• _Task_:
Only the number is needed: the count of lines in the records with the word "Toggle".

*** Opening of Extracted data ***

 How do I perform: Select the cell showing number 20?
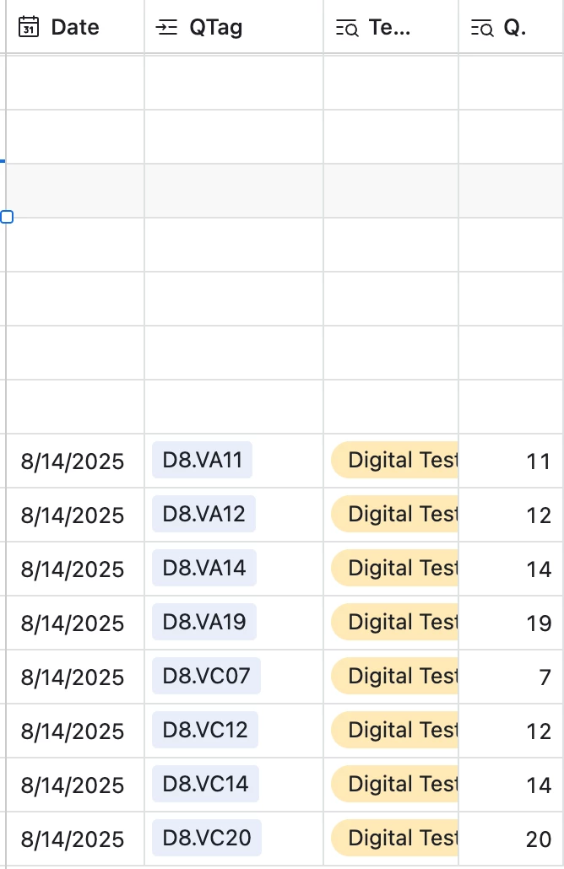pos(511,839)
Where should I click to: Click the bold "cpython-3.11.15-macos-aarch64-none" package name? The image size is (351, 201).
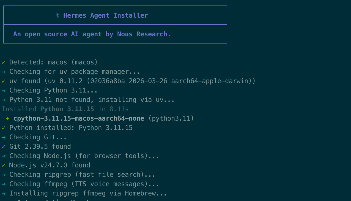(x=79, y=119)
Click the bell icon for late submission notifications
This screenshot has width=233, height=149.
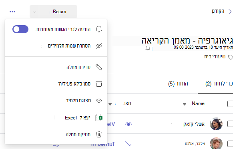tap(99, 29)
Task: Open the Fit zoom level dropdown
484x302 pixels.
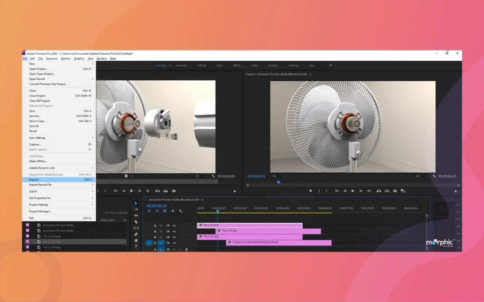Action: point(278,176)
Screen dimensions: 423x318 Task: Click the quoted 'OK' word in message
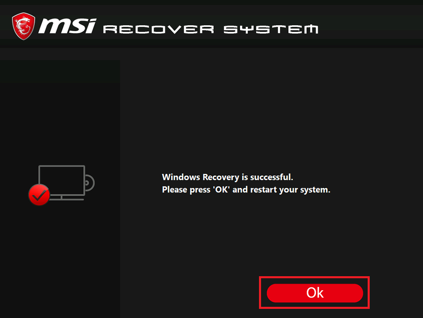click(221, 189)
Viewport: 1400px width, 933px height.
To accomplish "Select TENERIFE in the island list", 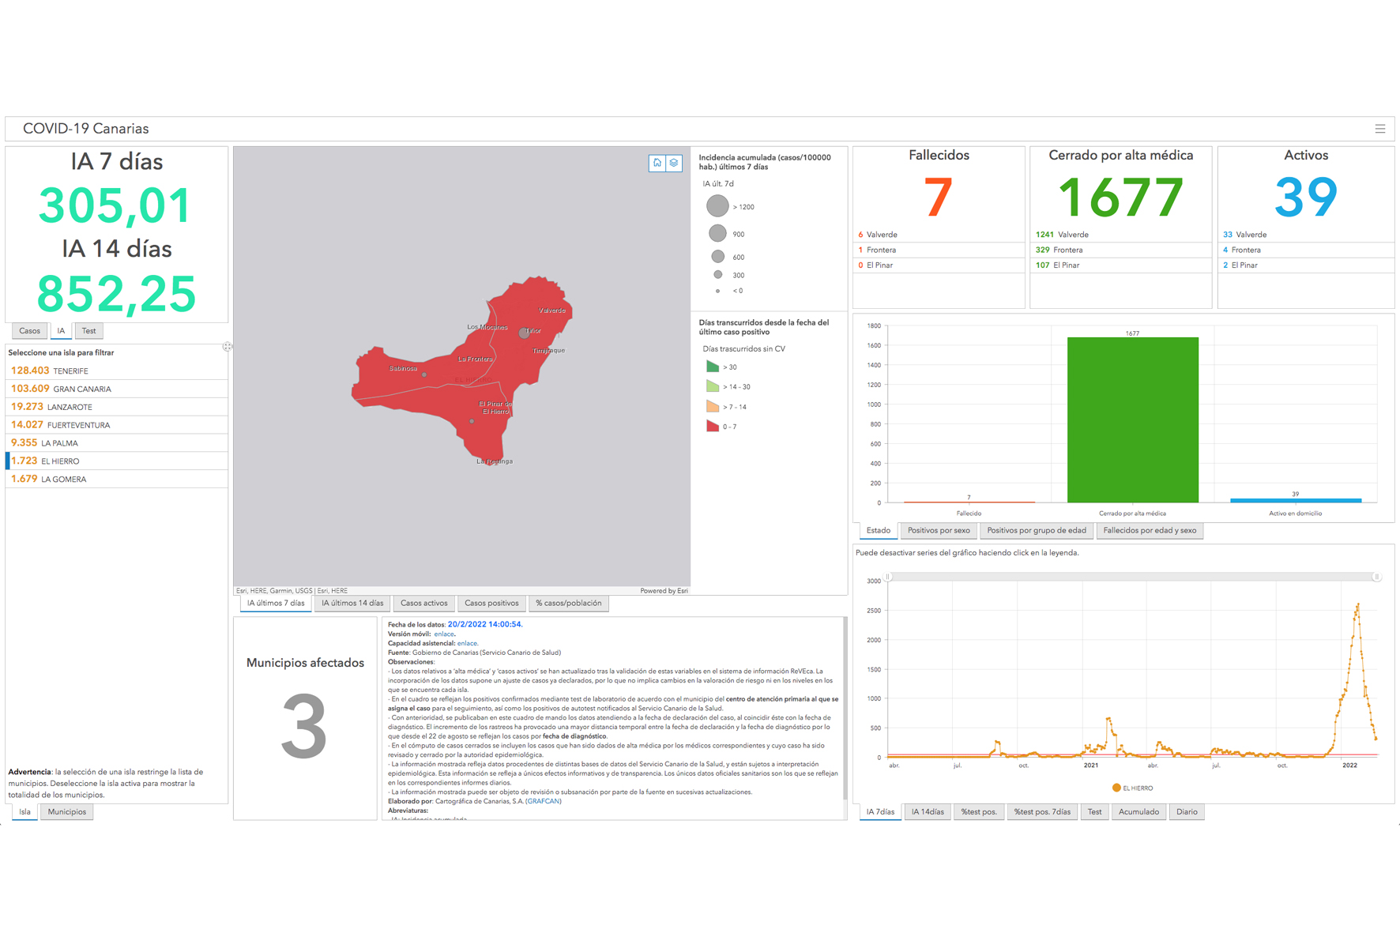I will (70, 371).
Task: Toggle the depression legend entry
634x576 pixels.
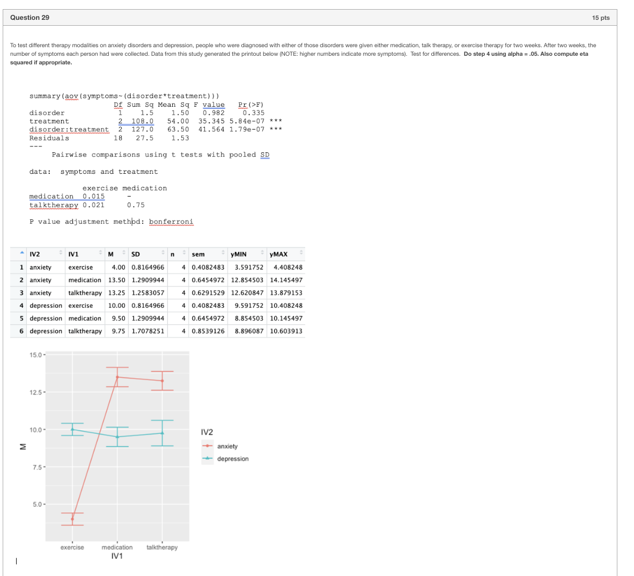Action: click(233, 459)
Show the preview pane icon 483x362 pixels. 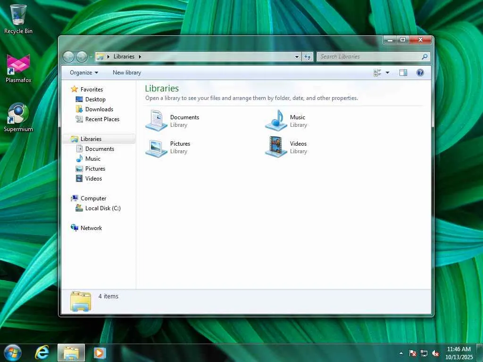click(403, 73)
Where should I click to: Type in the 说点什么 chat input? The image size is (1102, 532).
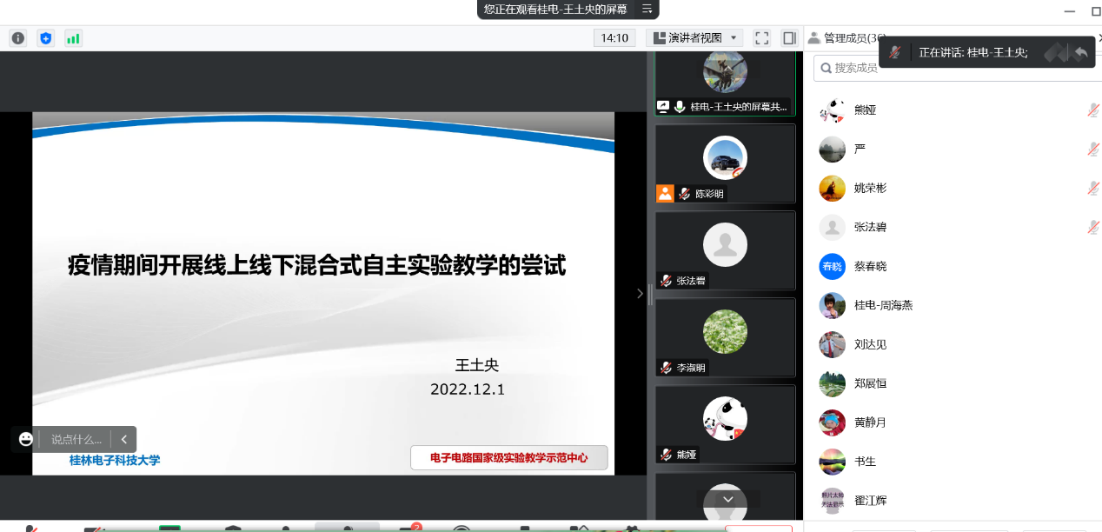76,439
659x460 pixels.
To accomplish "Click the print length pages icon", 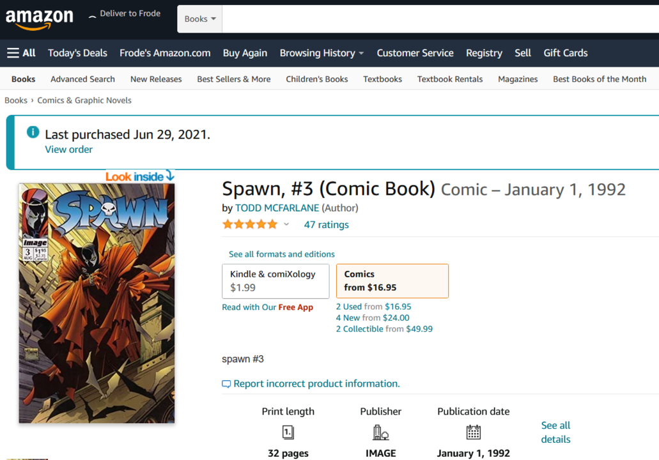I will [x=288, y=433].
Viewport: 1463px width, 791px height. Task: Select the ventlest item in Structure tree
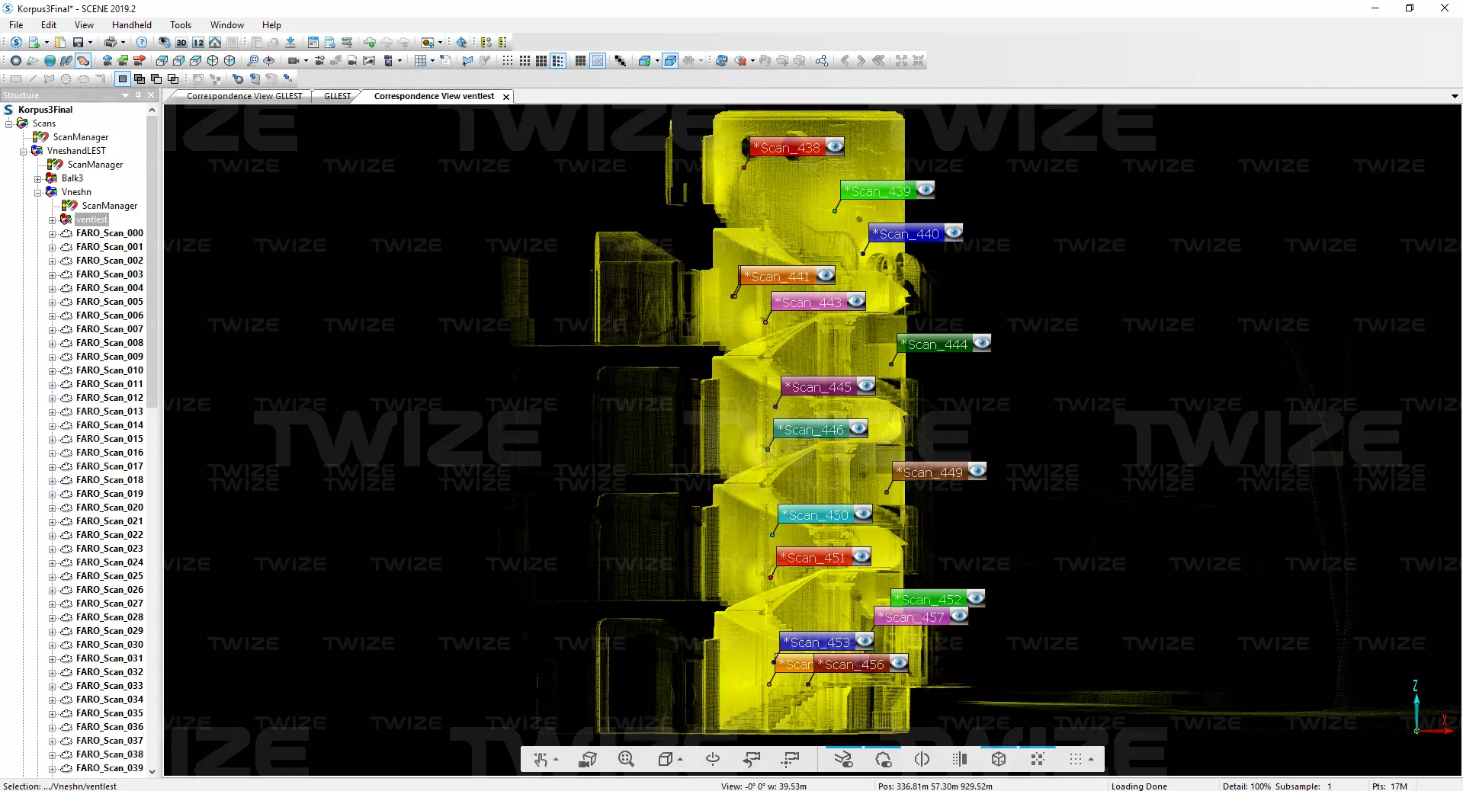91,219
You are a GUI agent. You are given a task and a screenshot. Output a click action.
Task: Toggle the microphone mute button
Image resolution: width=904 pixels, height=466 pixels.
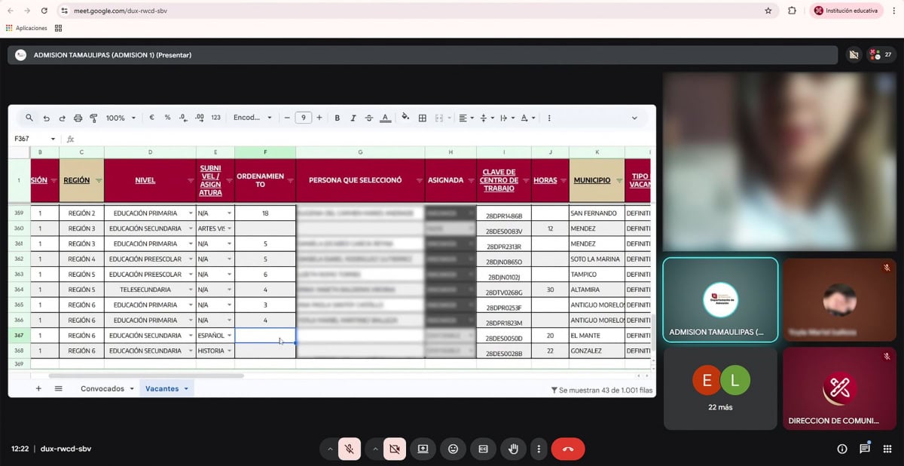point(349,449)
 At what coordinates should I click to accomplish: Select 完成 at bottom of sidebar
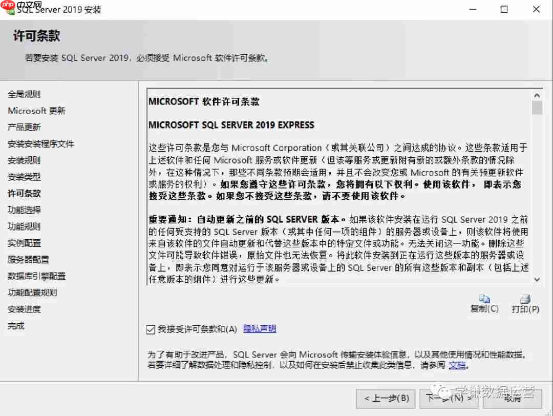[15, 325]
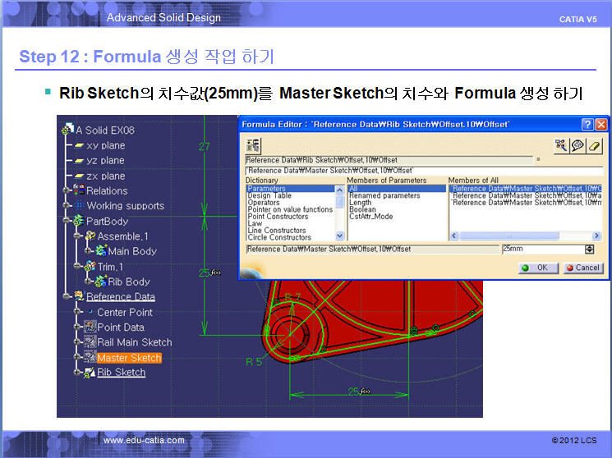612x458 pixels.
Task: Select Renamed parameters in members list
Action: point(384,196)
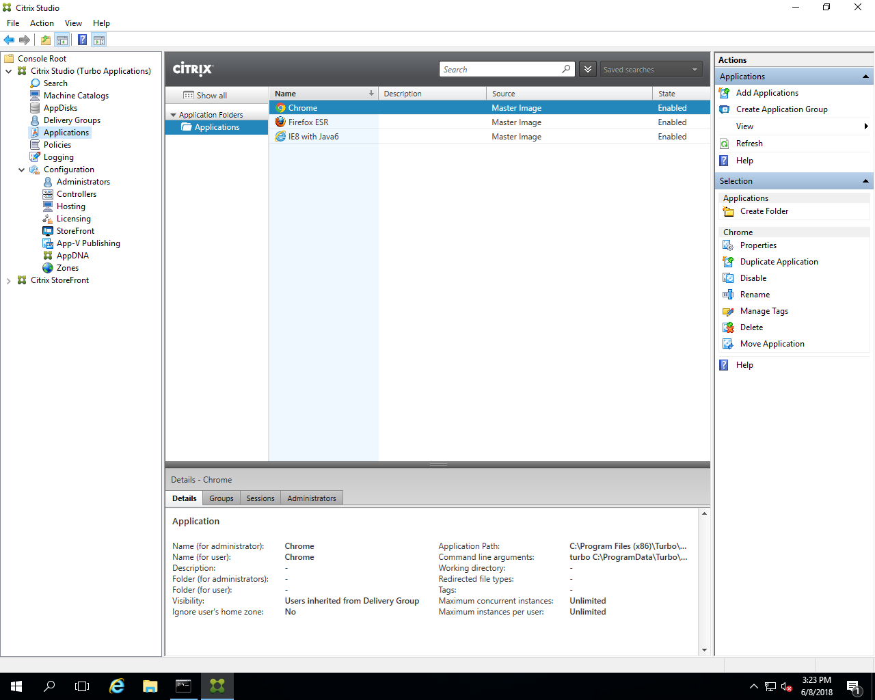
Task: Hide the console tree pane
Action: pos(62,40)
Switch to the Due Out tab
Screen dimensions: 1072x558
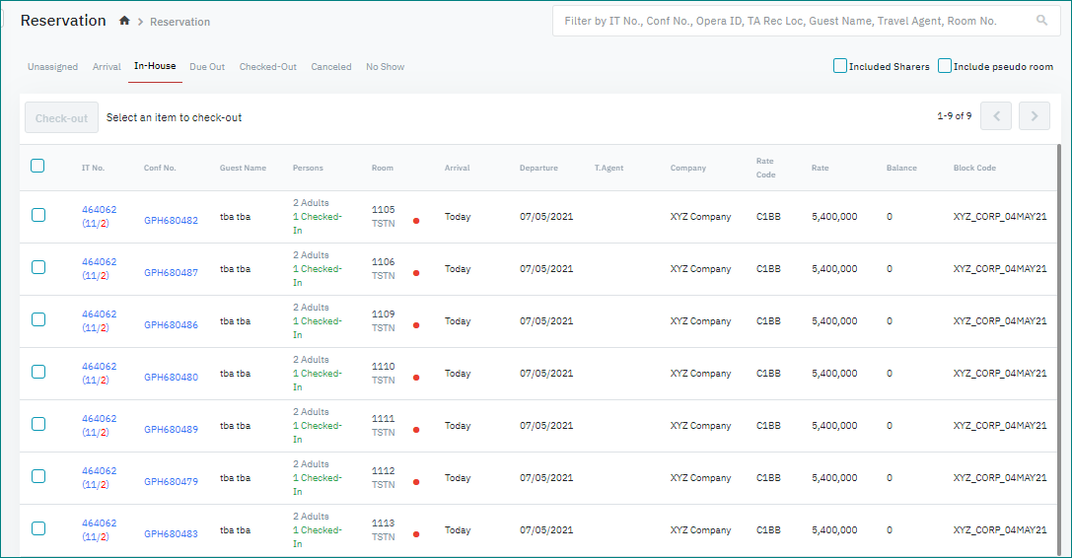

*** Close of Extracted data ***

• _Answer section_:
2